PIANO-FORTE.
- PREMIERE FANTAISIE ELEGANTE, sur des motifs de l’Opéra Fra Diavolo, composée par C. CZERNY. (Chappell.)
- Souvenir de Fra Diavolo, a MELANGE of favourite subjects from that Opera, composed by ADOLPHE ADAM. (Chappell.)
Lo! here we have the Fra Diavolo again! There is nothing like wearing a thing thoroughly out, so getting rid of it speedily, composers seem to think. But is this not as bad as cutting up the bird that produced such valuable eggs? A good opera is a rarity, so is a good song; and no sooner do we obtain either, than we set about the means of surfeiting everybody with it.
M. Czerny has intended well in choosing subjects from Auber’s opera that are not so common as many others, but he has thus selected the least pleasing. Our readers may perhaps call us unreasonable, and say, that we object to the popular airs because they are worn out, and to those less worn because not popular. Our reply is, that M. Czerny was not driven to an alternative, and should have selected neither the one nor the other, but directed his attention elsewhere. He has here produced a very common-place, dull affair—a fantaisie, in which there is no fancy, and a continual drumming on the high notes, till the auditor is quite fatigued with such an unbroken succession of ear-piercing sounds. Whoever invented the additional keys above ought to be declared guilty of a misdemeanour.

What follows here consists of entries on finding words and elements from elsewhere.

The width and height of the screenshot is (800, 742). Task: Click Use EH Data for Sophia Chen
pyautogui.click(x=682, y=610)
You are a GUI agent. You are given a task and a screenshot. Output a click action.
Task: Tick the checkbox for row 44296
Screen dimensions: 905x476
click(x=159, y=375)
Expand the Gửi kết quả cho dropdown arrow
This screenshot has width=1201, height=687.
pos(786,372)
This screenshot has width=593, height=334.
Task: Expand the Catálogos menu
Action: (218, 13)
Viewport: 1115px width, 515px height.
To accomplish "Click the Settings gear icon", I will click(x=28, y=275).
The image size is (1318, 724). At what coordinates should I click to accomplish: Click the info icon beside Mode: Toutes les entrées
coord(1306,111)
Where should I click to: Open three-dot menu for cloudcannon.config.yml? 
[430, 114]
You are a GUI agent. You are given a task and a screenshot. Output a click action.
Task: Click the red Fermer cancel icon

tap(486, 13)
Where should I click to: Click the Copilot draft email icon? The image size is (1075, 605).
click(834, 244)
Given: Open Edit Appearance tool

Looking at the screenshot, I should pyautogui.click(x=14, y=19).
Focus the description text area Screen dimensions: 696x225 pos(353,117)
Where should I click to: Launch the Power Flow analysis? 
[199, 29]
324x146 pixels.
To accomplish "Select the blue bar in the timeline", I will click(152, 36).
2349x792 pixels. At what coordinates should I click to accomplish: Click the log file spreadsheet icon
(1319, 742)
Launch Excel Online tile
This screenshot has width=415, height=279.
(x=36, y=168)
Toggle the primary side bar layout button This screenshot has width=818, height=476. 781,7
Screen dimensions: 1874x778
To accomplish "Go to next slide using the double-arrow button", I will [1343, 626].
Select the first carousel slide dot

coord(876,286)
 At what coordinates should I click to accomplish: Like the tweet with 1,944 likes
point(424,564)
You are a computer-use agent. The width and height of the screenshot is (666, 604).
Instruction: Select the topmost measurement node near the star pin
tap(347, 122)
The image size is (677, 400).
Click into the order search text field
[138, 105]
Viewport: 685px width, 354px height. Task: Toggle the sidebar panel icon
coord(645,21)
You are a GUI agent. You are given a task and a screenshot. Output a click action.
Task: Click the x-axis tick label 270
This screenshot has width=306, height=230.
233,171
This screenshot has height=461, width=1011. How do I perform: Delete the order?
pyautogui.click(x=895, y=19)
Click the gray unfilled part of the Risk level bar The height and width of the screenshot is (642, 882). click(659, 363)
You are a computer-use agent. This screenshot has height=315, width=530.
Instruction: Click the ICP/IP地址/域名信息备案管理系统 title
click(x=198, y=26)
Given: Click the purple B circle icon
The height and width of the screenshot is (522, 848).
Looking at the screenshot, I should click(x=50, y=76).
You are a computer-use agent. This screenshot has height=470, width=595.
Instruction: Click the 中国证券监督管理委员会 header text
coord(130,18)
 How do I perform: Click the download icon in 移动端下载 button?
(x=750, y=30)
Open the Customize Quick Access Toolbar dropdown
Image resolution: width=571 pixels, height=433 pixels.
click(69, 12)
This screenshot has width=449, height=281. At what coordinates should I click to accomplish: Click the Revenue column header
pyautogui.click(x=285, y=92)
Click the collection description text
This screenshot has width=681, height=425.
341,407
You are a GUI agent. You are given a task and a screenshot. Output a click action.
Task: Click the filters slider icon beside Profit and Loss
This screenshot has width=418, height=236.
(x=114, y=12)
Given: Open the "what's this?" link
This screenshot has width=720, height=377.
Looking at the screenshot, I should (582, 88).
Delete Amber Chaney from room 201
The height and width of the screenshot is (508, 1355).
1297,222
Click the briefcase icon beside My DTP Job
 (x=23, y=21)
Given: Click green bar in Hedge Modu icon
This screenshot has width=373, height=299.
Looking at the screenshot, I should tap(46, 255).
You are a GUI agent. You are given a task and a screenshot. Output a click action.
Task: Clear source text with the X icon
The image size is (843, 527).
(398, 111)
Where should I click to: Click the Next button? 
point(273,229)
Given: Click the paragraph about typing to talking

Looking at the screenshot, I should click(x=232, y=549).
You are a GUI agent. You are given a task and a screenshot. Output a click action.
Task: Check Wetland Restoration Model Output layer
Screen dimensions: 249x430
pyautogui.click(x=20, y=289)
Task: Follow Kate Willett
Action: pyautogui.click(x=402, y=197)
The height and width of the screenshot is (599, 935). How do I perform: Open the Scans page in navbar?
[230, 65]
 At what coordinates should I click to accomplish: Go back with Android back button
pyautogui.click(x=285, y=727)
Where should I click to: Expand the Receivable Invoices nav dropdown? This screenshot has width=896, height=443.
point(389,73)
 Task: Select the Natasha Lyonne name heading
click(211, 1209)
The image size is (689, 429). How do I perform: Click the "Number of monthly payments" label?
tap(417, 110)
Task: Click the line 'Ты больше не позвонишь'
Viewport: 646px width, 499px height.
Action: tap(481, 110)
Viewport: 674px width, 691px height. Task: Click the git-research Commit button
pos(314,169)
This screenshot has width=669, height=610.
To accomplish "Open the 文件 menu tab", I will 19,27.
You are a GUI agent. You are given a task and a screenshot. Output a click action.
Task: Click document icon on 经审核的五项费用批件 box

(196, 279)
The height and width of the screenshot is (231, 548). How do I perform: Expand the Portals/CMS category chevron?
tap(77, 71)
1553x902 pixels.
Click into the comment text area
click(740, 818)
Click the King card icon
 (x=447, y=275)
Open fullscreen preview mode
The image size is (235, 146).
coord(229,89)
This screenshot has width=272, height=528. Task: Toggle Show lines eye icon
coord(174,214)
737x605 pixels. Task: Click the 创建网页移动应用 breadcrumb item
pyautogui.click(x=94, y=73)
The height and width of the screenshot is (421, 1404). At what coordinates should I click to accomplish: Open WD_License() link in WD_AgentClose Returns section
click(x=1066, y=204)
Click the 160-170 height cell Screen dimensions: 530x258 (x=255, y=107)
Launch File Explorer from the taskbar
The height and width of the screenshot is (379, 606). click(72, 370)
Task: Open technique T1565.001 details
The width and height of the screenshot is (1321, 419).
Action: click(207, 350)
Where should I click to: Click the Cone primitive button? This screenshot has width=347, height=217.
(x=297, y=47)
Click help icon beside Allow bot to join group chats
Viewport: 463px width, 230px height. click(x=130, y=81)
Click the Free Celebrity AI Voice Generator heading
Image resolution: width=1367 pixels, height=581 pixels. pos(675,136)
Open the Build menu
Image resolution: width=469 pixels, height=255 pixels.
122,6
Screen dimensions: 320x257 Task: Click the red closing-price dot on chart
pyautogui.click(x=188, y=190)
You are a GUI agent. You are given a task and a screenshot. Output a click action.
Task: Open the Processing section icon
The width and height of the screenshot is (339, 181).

M. Adolphe Adam has gone into the other extreme, and chosen subjects that every one knows by heart. These, however, he has managed gracefully, and produced a divertimento at once easy and pleasing.
- AIR DE BALLET from AUBER’s Opera, La Bayadère, arranged as a RONDO by HENRY HERZ. No. 1. (Chappell.)
- Ditto No. 2.
- Ditto No. 3.
La Bayadère is now performing at Drury Lane, under the title of The Maid of Cashmere, where its success depends much more on the dancing than the music. There is a vivacity in the first and second of the above which will procure them attention, though, except that skittish kind of liveliness which marks M. Auber’s latter productions, they possess nothing out of the very common way. The third, however, is more original, and will be effective in almost any form; as a stage piece it is particularly so. M. Herz has arranged these all in a more rational manner than is customary with him, though he is as fond of the additional notes as M. Czerny, and others of the tinkling school.
- Inspirations à Pillnitz, TROIS RONDEAUX MIGNONS, composés pendant son séjour à Pillnitz, par C. G. REISSIGER. Op. 58. No. 1. (Wessel and Co.)
- Ditto No. 2.
- Ditto No. 3.
- Der Alpen Sänger, the March as played by the Guards, arranged by S. GÖDBE. (Collard and Collard.)
The very grandiloquent word, ‘inspiration.’ led us to hope that we should find M. Reissiger under the immediate influence and auspices of Phœbus; that we should meet with flights of imagination, efforts of genius, such as can only be expected under favour of a god—or, at least, of a Muse; but on looking at these darling rondos, we soon perceived that neither Apollo nor any of the Nine had taken any trouble in the matter, and that the inspirations boasted of were at the best but mere dreams, brought about by the fumes of mum, or German beer. These, we grant, are pretty, unaffected, easy pieces, prudently short, and will make a little variety in the modern repertory, where, in truth, we find little else than opera airs in every form except a new one.
No. 4 is—what shall we say?—it is Mr. Gödbe’s version of a march now enjoying the full tide of military popularity. Of course, every publisher puts forth his own edition, and the present is a very easy one, with a page of appropriate introduction.